According to our findings, BMI was associated with knee flexion strength but not with knee extension and hip strength. A potential explanation for this finding is that BMI does not take into account specific components of body composition (i.e., body fat and lean mass); consequently, the relative contribution of these components to muscle strength cannot be determined. Additionally, although we included sex as a covariate during statistical analysis and did not find a significant difference between BMI groups for proportion of males and females (Supplementary Table 1), the inclusion of a non-balanced mixed-sex sample across BMI categories is a limitation of our study.
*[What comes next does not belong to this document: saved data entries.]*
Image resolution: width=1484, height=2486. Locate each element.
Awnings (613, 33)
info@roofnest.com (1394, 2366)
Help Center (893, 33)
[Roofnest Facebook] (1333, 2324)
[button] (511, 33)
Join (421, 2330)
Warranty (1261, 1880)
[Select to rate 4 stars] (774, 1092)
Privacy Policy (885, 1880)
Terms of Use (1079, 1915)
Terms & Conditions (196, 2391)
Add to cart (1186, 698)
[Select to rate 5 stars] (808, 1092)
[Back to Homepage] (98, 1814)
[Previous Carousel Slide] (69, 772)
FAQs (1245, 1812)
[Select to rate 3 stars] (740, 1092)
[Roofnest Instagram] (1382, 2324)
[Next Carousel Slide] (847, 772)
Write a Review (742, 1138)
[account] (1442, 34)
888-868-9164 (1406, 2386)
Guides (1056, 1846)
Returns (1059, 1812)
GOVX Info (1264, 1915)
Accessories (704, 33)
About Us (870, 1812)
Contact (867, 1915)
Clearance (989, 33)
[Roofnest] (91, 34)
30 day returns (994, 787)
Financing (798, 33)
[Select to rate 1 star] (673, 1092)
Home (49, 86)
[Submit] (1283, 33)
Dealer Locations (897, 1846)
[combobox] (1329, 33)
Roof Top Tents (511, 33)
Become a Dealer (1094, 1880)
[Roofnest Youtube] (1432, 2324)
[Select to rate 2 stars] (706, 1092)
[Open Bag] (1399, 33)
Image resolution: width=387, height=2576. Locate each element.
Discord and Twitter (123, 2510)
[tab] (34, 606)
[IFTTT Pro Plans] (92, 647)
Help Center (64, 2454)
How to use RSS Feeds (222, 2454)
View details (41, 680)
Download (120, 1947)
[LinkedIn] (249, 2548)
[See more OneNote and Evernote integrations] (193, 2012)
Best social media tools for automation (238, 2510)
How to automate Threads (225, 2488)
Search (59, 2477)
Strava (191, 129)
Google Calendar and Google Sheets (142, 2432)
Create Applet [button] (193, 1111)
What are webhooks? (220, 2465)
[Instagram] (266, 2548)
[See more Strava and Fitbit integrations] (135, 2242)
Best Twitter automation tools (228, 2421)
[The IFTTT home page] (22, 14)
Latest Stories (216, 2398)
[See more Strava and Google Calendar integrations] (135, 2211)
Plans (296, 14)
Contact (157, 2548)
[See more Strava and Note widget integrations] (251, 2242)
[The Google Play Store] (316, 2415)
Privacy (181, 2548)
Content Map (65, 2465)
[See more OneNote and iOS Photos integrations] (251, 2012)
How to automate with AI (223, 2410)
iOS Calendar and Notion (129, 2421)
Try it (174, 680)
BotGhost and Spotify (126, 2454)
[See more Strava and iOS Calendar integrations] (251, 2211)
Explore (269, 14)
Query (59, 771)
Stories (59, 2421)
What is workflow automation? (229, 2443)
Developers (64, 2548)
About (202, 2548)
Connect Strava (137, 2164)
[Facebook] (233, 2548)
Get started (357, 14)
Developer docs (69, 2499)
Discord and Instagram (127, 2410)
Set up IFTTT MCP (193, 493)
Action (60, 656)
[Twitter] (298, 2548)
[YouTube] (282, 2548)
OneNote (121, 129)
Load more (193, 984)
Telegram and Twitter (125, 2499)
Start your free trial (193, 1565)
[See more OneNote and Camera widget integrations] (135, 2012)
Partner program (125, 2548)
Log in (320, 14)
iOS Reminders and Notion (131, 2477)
A previous systematic review has indicated larger hip strength deficits for female populations compared to male and mixed-sex populations, which supports the notion that males and females present different deficits and may represent distinct subgroups within PFP.40
Our novel findings indicate that higher body fat and lower lean mass are associated with reduced knee and hip strength. Overweight has been associated with alterations in skeletal muscle, such as increased lipid accumulation between (intermuscular fat) and within skeletal muscle fibers,54,55 which in turn seems to affect muscular quality (muscle strength relative to unit of muscle mass) in people with knee OA.54,56,57 These physiological changes in the skeletal muscle as a consequence of overweight may negatively influence knee extensor strength and physical function in people with knee OA.56,58 Fat infiltration in muscle fibers could not be detected by bioelectrical impedance and therefore is a limitation of our study. Further research is warranted to explore this hypothesis.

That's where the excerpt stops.